Clinical trials of combined LEN and anti-PD-1 antibodies in advanced HCC have shown promising anti-tumor effects. Although responses of both intra- and extra-hepatic tumors are typically evaluated to assess efficacy of a systemic therapy in HCC, the responses of tumors in different sites or organs can be very heterogeneous.

Methods

A retrospective analysis of patients with advanced, unresectable HCC who received 1L LEN (8 mg/d regardless of bodyweight) plus anti-PD-1 antibodies either q2wk (nivolumab or camrelizumab) or q3wk (pembrolizumab, sintilimab or toripalimab). Patients who completed ≥1 efficacy and safety assessment were eligible for inclusion. Overall objective response rate (ORR) and organ-specific response rate (OSRR) were assessed using RECIST 1.1 and mRECIST. All evaluations were repeated by an independent imaging reviewer.

Results

From Oct 2018 to Mar 2020, 59 patients were assessable for efficacy (median age: 54.3 years; 91.5% males). Among these patients, 2 (3.4%) were BCLC stage A, 11 (18.6%) were BCLC stage B, and 46 (78.0%) were BCLC stage C (including 30 with macroscopic vascular invasion, [China Liver Cancer [CNLC] stage IIIa] and 16 with extrahepatic metastasis or combined with macroscopic vascular invasion [CNLC stage IIIb]).
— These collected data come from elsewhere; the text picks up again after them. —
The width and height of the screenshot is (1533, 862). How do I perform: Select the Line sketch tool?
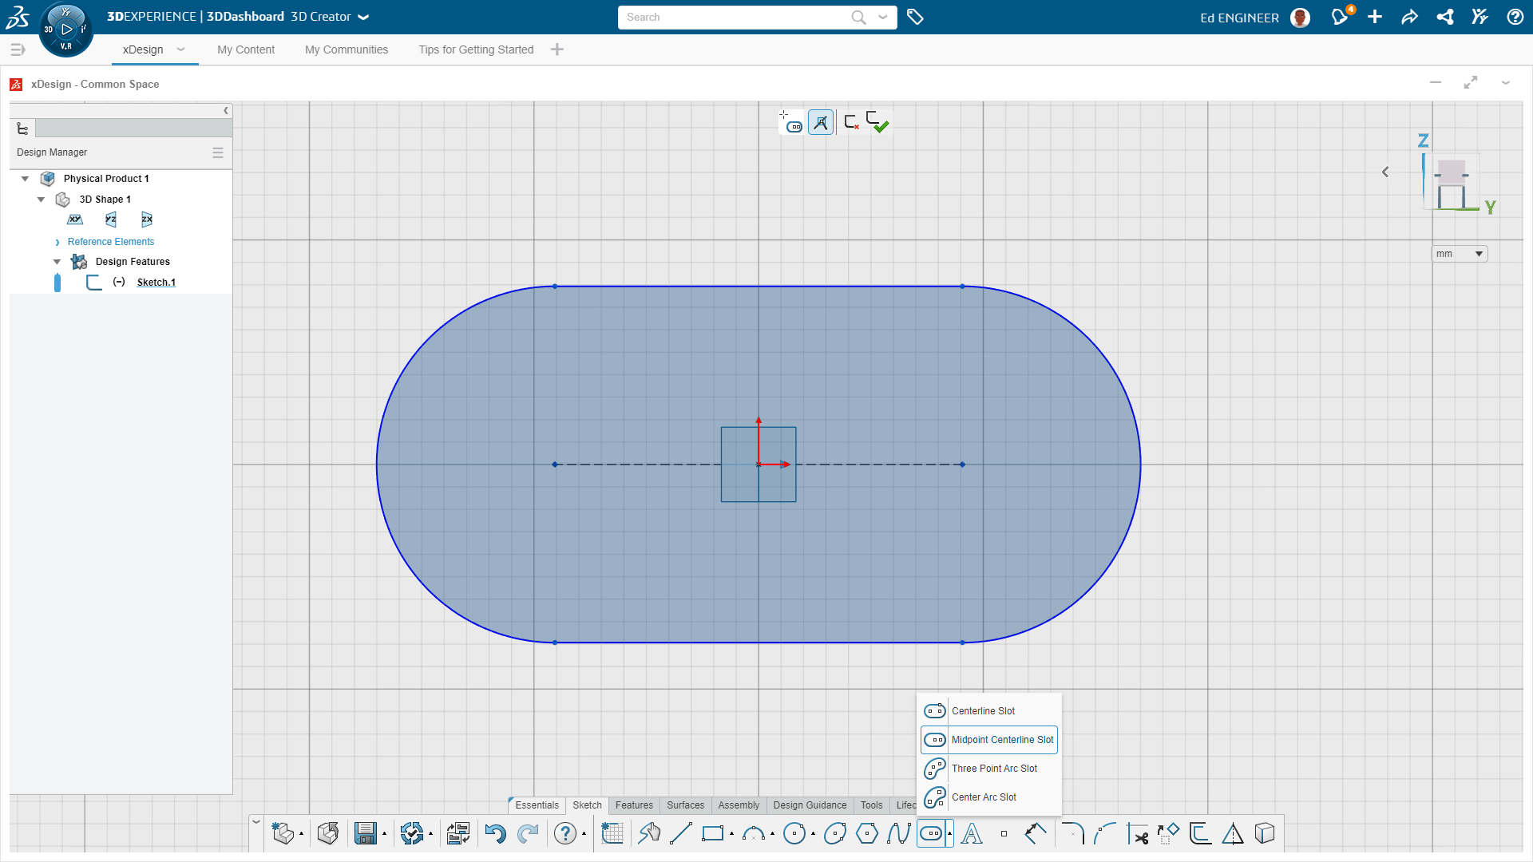click(x=680, y=834)
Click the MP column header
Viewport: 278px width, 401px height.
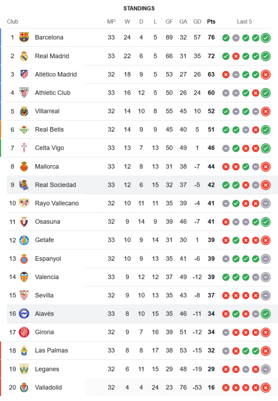click(111, 22)
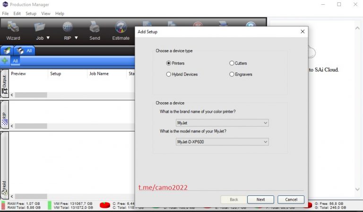Select the Printers radio button

169,63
The overall ORR evaluated using RECIST 1.1 and mRECIST was 32.2% and 57.6% according to investigator review, and 33.9% and 50.8% according to independent imaging review, respectively. OSRR was higher in macrovascular tumor thrombi (MVTT, including portal vein and hepatic veins) versus other sites (Table). Five patients with MVTT were successfully converted to liver resection because of downstaging via significant response in MVTT. Table: 177P

Conclusions

The response of MVTT to combined LEN and anti-PD-1 antibodies was higher versus HCC tumors in other sites. The mechanisms underlying this differential response warrant further investigation.

Clinical trial identification

Editorial acknowledgement

Legal entity responsible for the study

The authors.

Funding

Has not received any funding.

Disclosure

All authors have declared no conflicts of interest.